Fig. 2.

Physical interaction of NCoR1 with TR mutant isoforms in FH-βPV and FH-αPV cells. A, FH (controls) (lanes 1 and 4), FH-βPV (lanes 2 and 5), and FH-αPV (lanes 3 and 6) were cultured as described in Materials and Methods. Nuclear and cytoplasmic fractions were analyzed by Western blotting for the expression of markers for nuclear (PARP) (a) and cytoplasmic (α-tubulin) (b) fractions. (B-a) TRβ1PV and TRα1PV proteins were detected by monoclonal anti-Flag antibody, M2 (0.5 μg/ml), or by monoclonal anti-PV-specific antibody (2 μg/ml). B-b, Lanes 1 and 4 were from control cells as negative controls, indicating the specific bands detected in lanes 5 and 6. C, Association of NCoR1 and other nuclear proteins with TR mutants in FH-βPV and FH-αPV cells shown by coimmunoprecipitation.

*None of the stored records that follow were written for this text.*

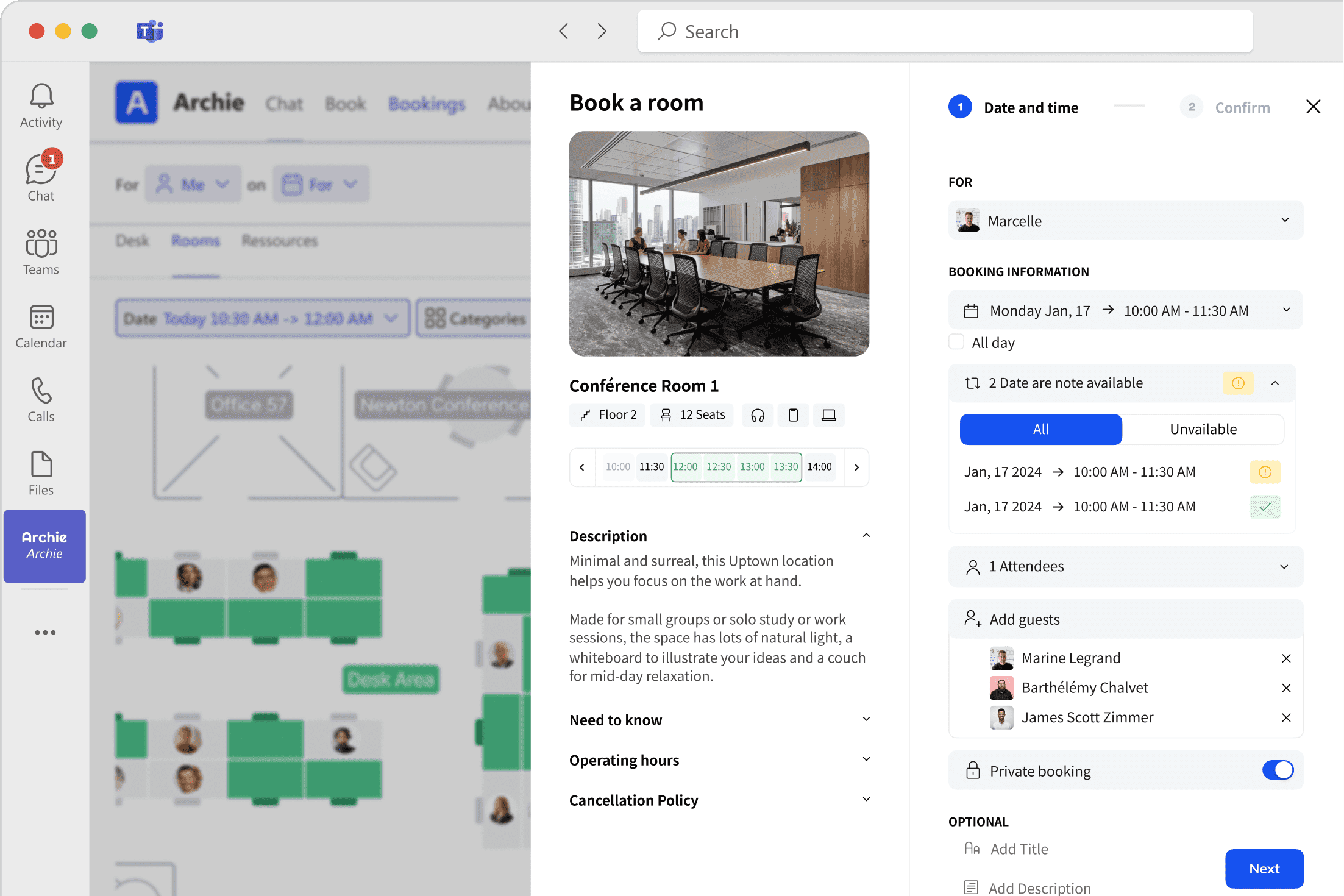Select the Archie app in the sidebar
This screenshot has width=1344, height=896.
coord(44,546)
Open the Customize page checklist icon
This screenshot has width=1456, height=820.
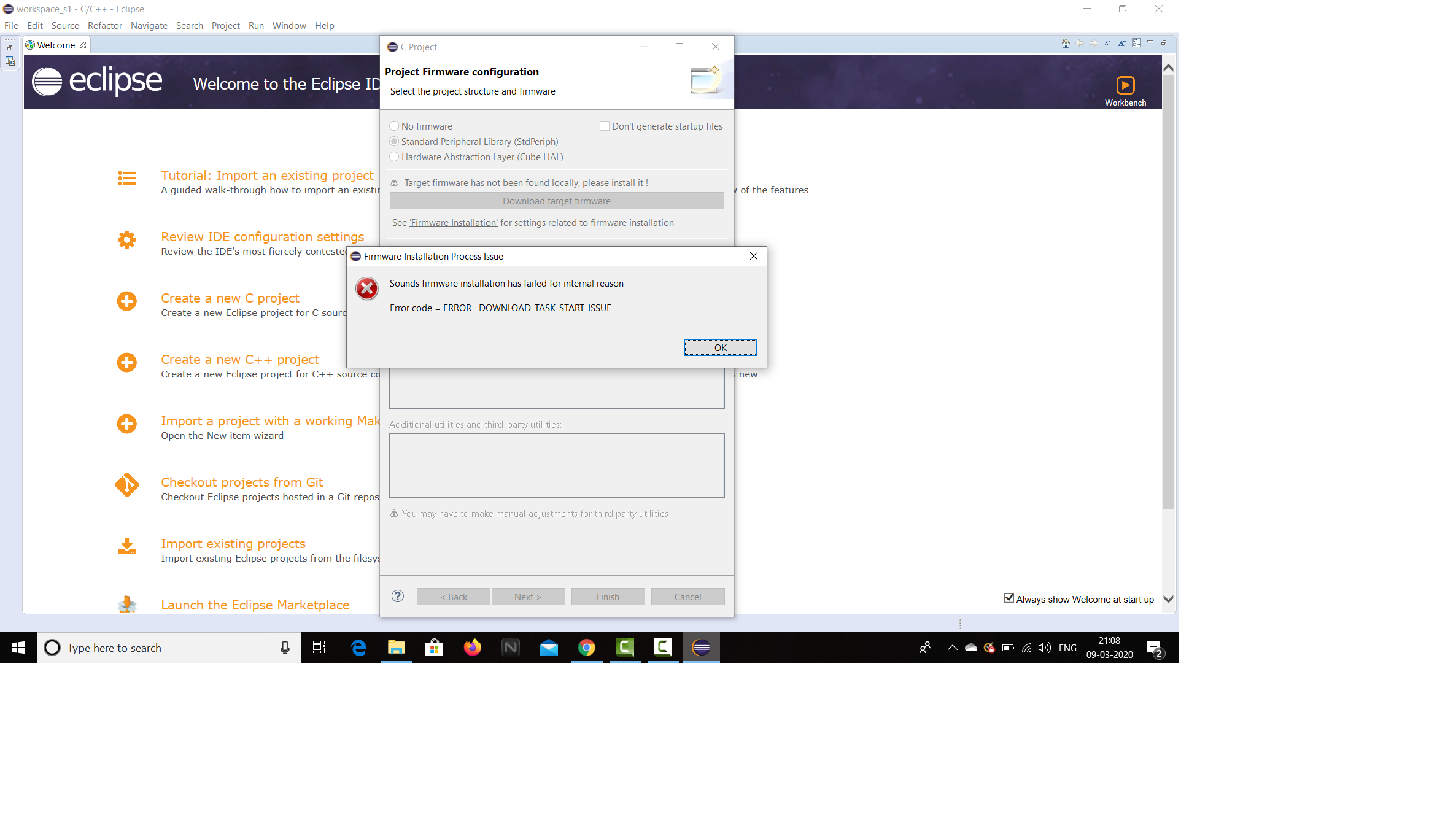point(1136,43)
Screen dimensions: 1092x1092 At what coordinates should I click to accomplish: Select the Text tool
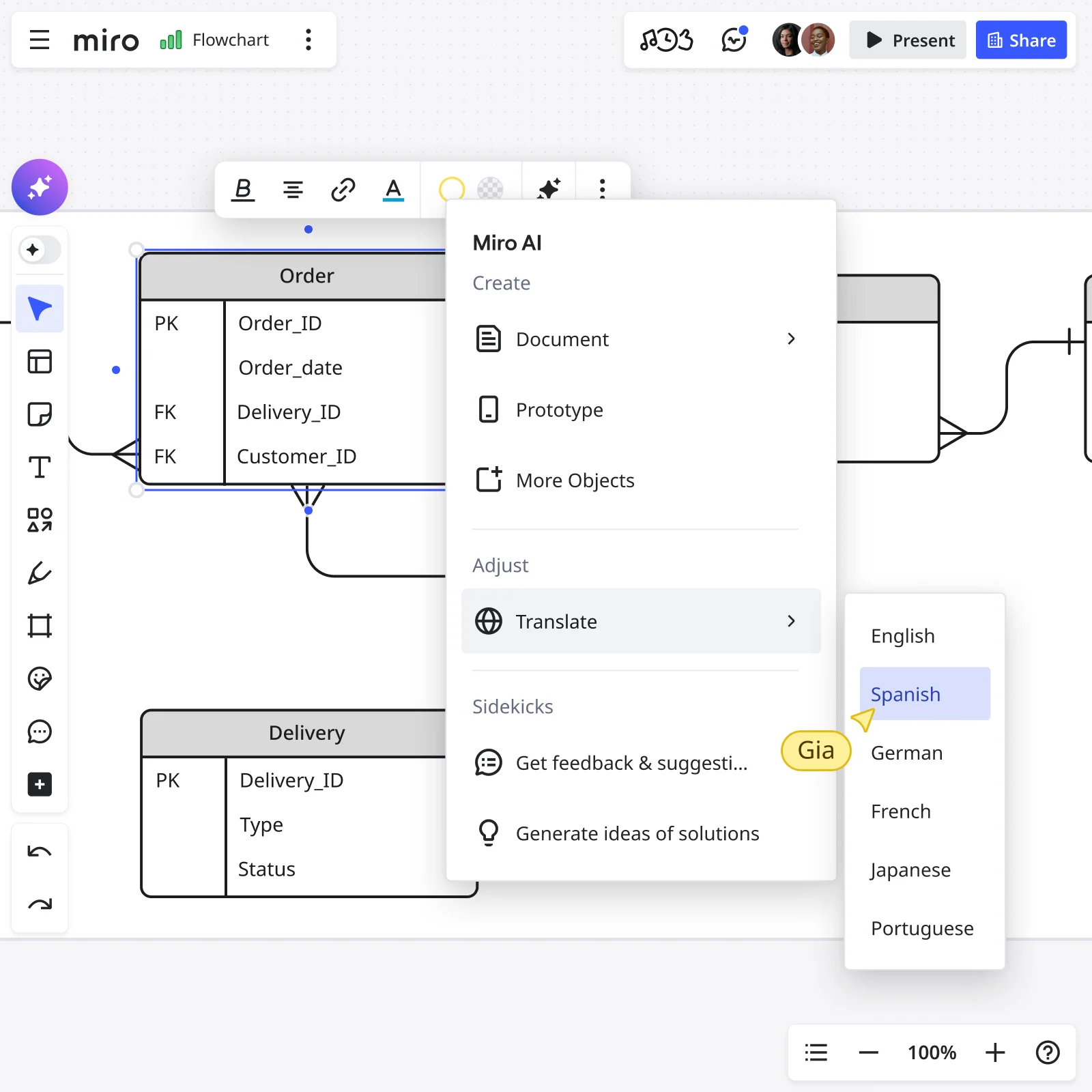pos(40,467)
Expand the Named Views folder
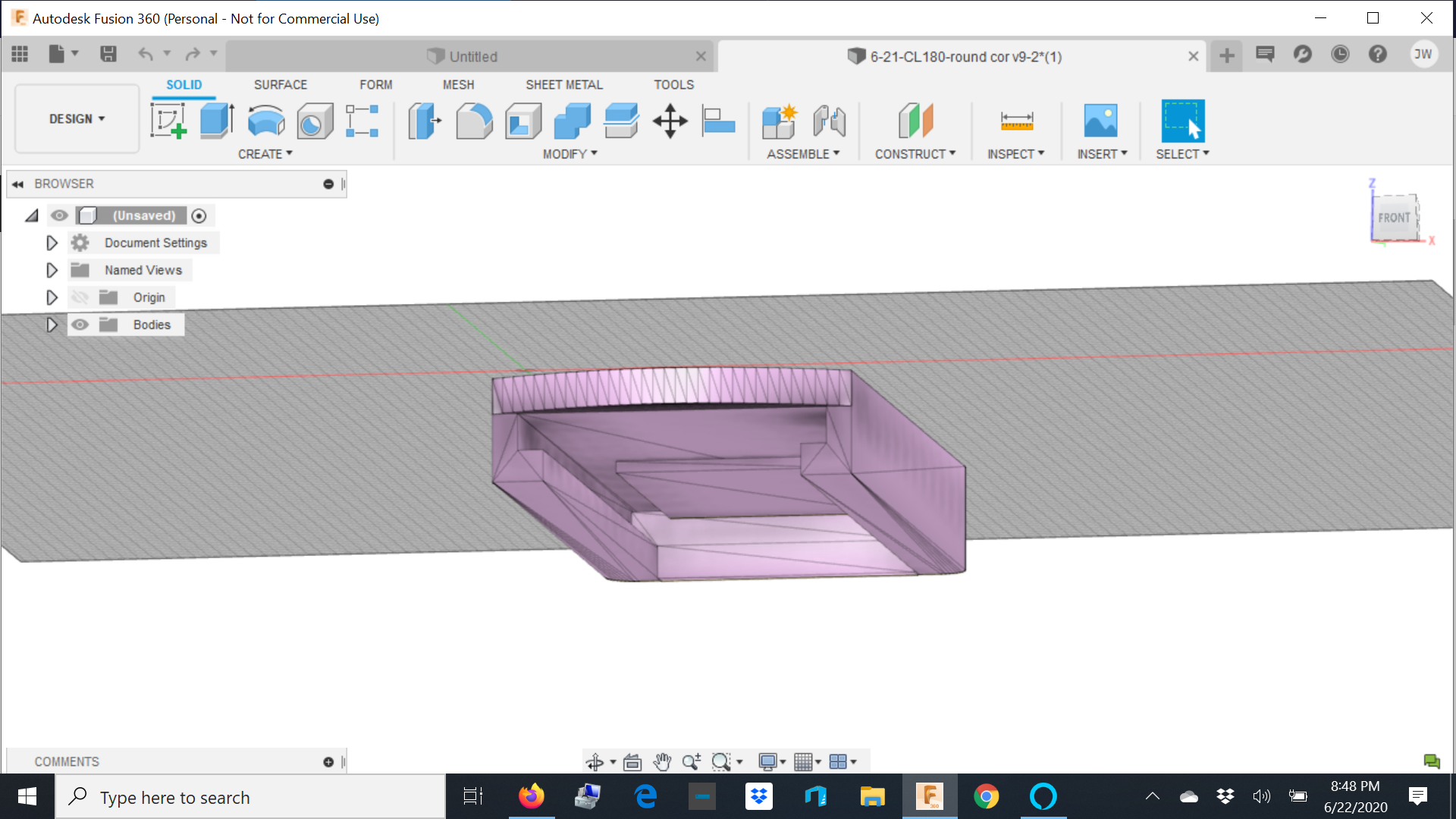 pyautogui.click(x=52, y=270)
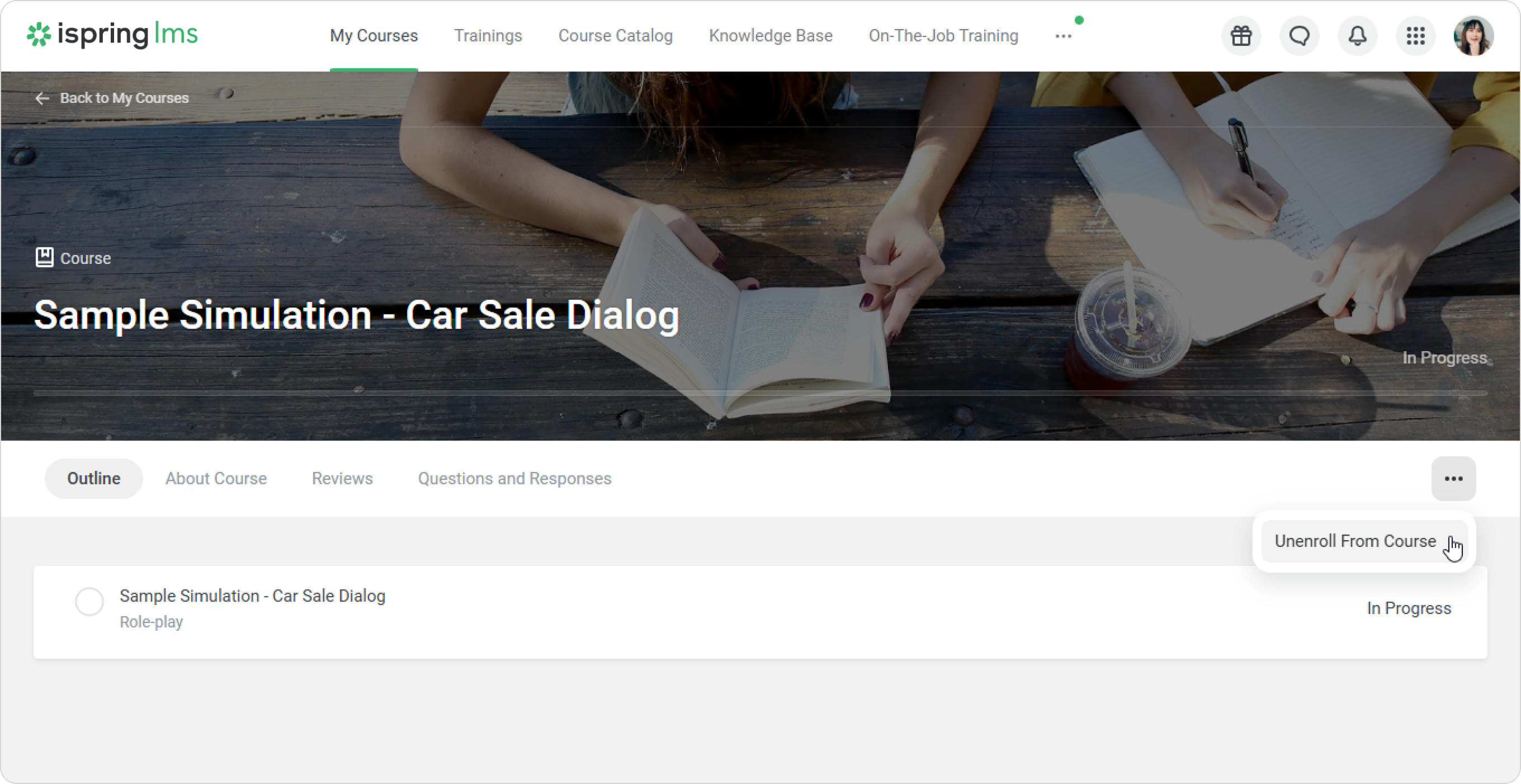Expand the navigation overflow dots menu

tap(1064, 36)
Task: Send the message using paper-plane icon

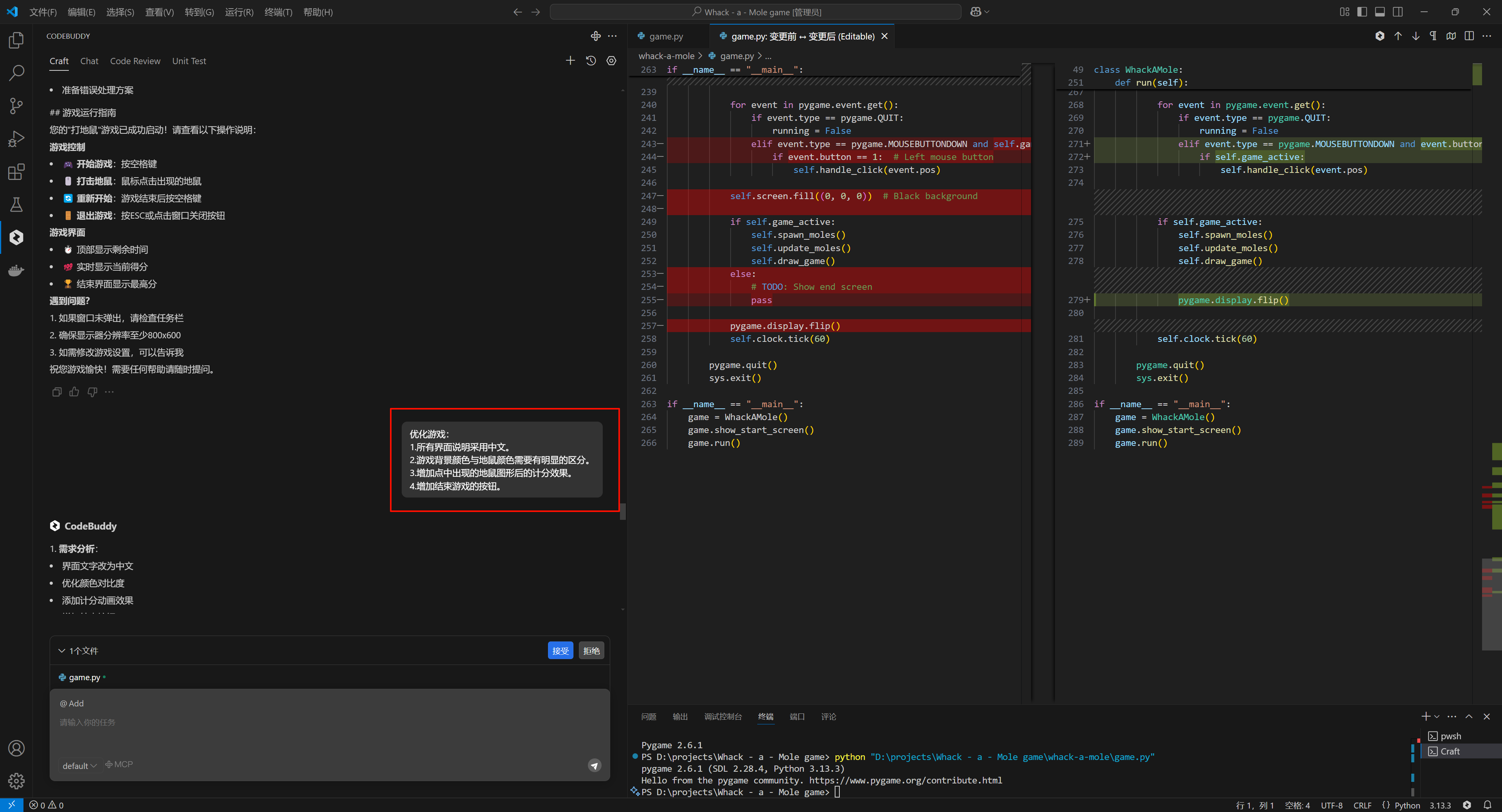Action: click(x=594, y=765)
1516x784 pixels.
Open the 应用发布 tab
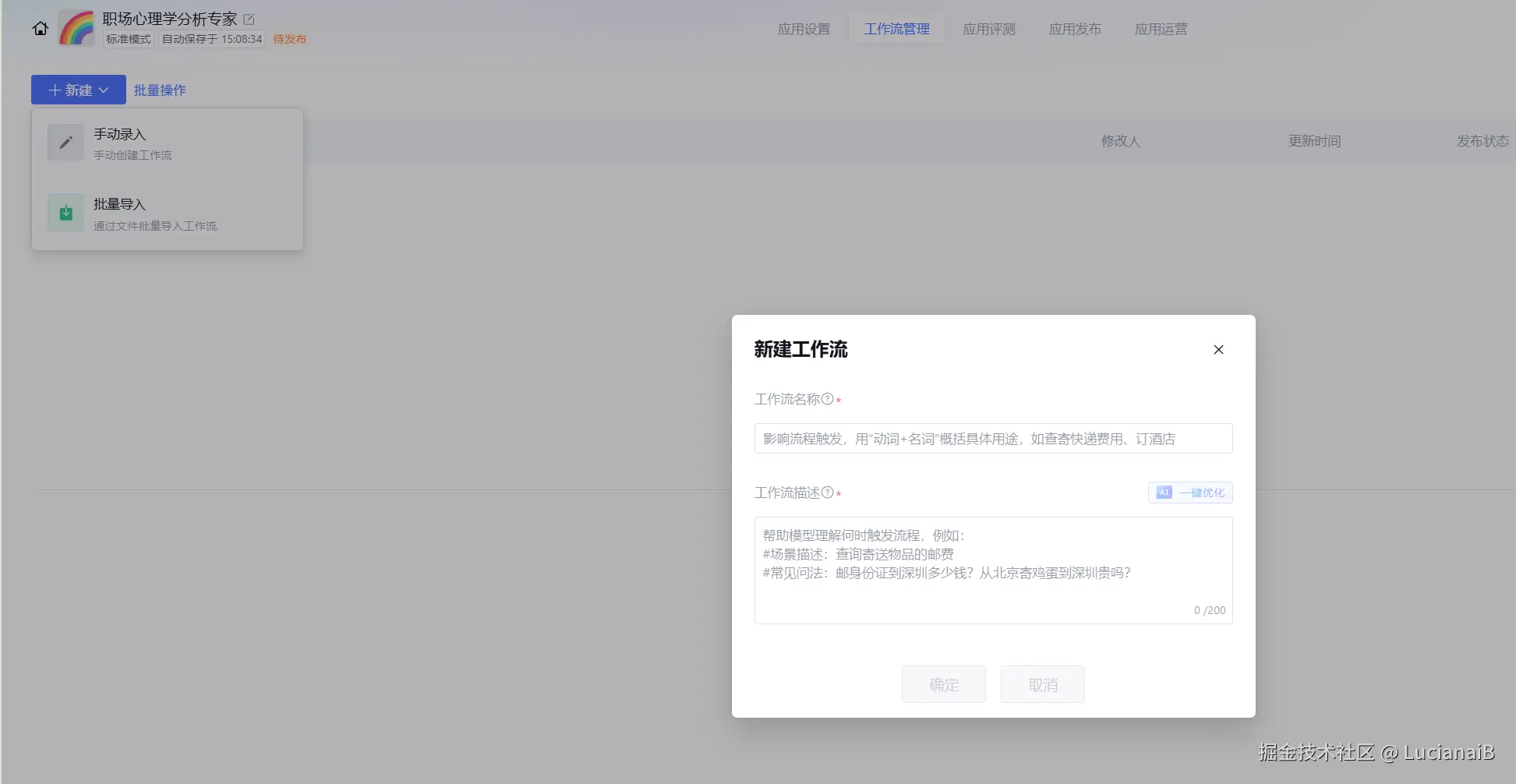pyautogui.click(x=1075, y=28)
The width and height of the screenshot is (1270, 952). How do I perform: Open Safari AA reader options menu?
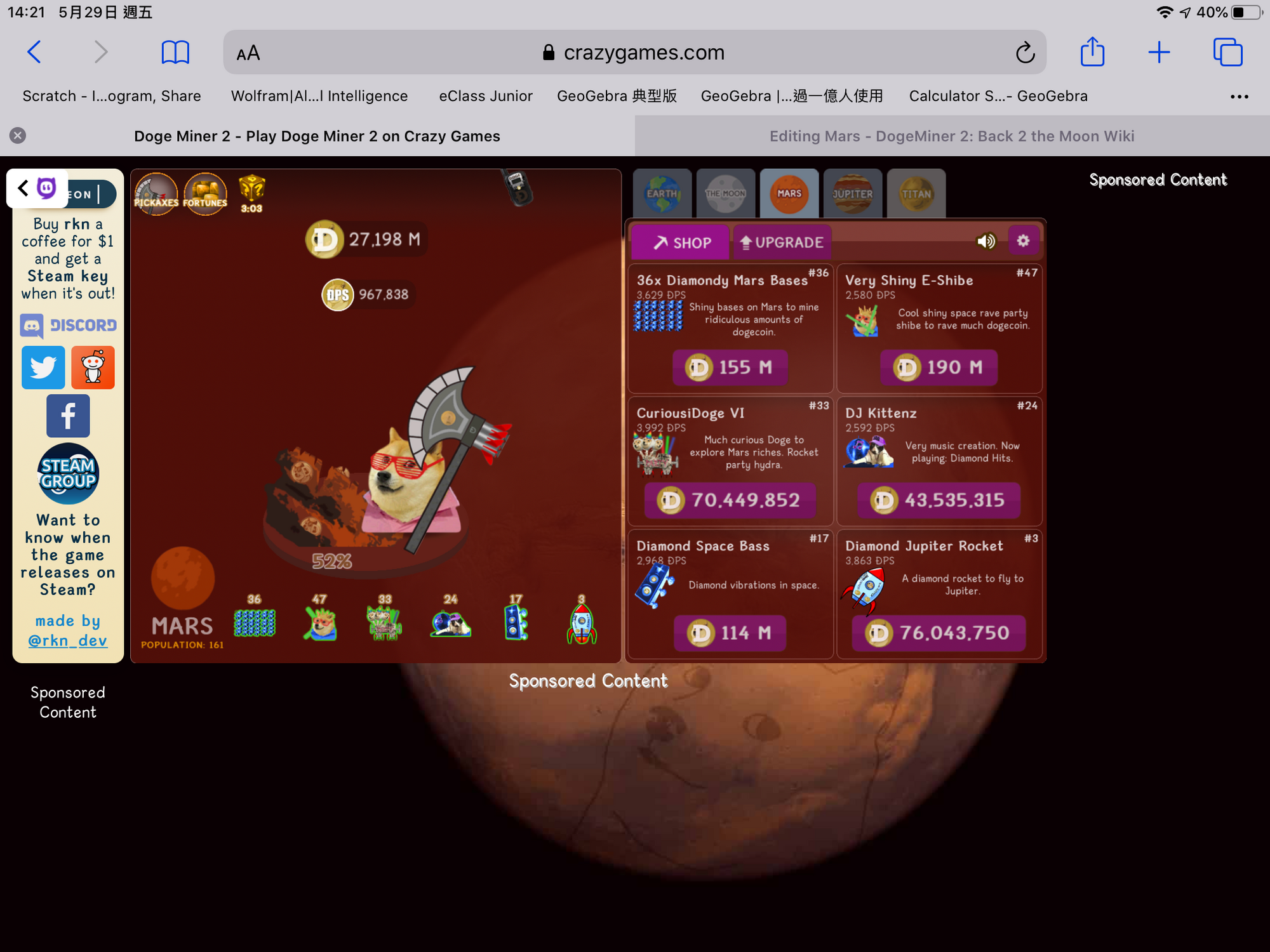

Nuclear extracts (1 mg) were immunoprecipitated with mouse anti-Flag M2 affinity gel followed by Western blot analysis with anti-NCoR1 antibody (C-a), anti-EIF4B antibody (C-b), anti-HSPA1B antibody (C-c), anti-TBL1XR1 antibody (C-d), anti-XRCC5 antibody (C-e), or anti-XRCC6 antibody (C-f). Lanes 5 and 6 were from nuclear extracts of FH-βPV and FH-αPV, respectively. Direct Western blot analysis (25 μg of nuclear extracts) is shown in lanes 1–3 as marked. IP, Immunoprecipitation.